I approached Monster, then, with equal parts anticipation and trepidation. It’s his Rashomon, a multifaceted take on our current crisis of generational tension through three perspectives that each reveal a wholly different truth. Like Kurosawa’s masterpiece, the story you find yourself most empathizing with teases out your personal biases. The picture opens with the destruction-by-arson of a “hostess bar” rumoured to be frequented by handsome young primary-school teacher Mr. Hori (Eita Nagayami). It’s an event that single mom Saori (Sakura Ando) and her troubled, hyper-sensitive boy Minato (Soya Kurokawa) witness from their modest two-bedroom apartment. Minato climbs up on the bannister for a better view, and Saori, as mothers do, pulls him down with a mild admonishment. It seems that Minato has a bit of doom attached to him, a whiff of suicide and despair he lets slip one day when he comes home from school battered and despondent. Saori suspects bullies. She doesn’t suspect it could be Mr. Hori. The first third of the film is Saori trying to get a united front of administrators and teachers at Minato’s school to admit that Mr. Hori is an abusive scumbag given to telling kids they have the “brains of a pig” and hitting them across the face when they irritate him. Such is Kore-eda’s mastery of human interactions that I felt my blood pressure rising along with Saori’s.

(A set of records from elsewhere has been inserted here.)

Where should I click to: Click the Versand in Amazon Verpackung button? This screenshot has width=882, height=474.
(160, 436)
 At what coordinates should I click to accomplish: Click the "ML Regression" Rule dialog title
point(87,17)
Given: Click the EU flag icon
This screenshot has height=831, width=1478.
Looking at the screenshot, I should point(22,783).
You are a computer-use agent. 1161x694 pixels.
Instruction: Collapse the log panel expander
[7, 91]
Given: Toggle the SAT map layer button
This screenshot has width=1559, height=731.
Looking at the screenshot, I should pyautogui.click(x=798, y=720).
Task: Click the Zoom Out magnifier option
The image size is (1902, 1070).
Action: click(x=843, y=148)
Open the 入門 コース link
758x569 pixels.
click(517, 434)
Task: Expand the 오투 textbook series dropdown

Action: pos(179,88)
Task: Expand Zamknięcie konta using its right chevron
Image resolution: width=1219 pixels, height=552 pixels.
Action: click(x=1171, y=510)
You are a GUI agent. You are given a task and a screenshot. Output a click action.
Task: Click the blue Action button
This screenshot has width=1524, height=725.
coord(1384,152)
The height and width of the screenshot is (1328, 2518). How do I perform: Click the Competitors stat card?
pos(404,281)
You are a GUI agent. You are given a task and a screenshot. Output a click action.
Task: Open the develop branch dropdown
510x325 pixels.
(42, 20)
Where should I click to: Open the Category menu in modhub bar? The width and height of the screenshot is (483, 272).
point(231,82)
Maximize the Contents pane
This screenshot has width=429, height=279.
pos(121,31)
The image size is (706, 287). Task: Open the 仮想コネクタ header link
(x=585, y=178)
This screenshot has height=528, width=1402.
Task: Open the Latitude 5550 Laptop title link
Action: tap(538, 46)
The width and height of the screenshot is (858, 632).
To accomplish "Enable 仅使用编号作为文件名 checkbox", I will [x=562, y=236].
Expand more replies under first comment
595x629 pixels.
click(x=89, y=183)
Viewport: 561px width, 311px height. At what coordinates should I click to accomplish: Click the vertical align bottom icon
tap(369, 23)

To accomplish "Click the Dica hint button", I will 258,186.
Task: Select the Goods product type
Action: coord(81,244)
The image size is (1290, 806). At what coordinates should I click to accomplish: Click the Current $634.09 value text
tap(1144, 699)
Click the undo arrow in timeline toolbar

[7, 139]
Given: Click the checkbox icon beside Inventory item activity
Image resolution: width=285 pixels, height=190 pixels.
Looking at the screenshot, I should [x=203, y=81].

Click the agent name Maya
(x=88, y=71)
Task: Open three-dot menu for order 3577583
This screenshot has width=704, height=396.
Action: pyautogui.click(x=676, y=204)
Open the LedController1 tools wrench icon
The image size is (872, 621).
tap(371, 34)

But when the point-of-view shifts to the monster himself, Mr. Hori, we discover that he’s…kind, empathetic, a dedicated civil servant who loves his job and these kids in his charge, sucked into a series of allegations of which he’s innocent, though he can in no way prove that. He’s trapped in one of those scenarios where the more defensive he gets, the guiltier he will look. Then we see Minato’s version, and meet a child riddled with guilt over his friendship with quivering, too-delicate classmate Eri (Hinata Hiiragi), whom he has taken under his wing, making Minato the shared target of Eri’s bullies. Once or twice, Minato is Eri’s bully. The two imagine mad adventures in a derelict trolley car left abandoned and overgrown in the wilderness just outside of town–a place of green like Kurosawa’s forest-set Rashomon, which, in Kurosawa’s words, represented the thicket of the hearts of the human character. And so it is here in Kore-eda’s film. By the end of Monster, everything is a tangle of thistles and vines that have ensnared Saori, Mr. Hori, and Minato. They are miserable and exhausted. The more they struggle, the tighter the trap gets. I haven’t been this exhilarated being unhappy since the last Kore-eda film. I think we’ll one day look back on his body of work as akin to Michael Haneke’s or Lars von Trier’s. Maybe even Gaspar Noé’s? Provocateurs, all, but also trenchant social critics who attack us where we’re complacent (and, as a consequence, unguarded). Tender. Maybe he’s the Japanese Buñuel. Maybe he’s singular. Monster is beautiful in its awful humanity. I am blessed to have seen it once, and I’ll never watch it again.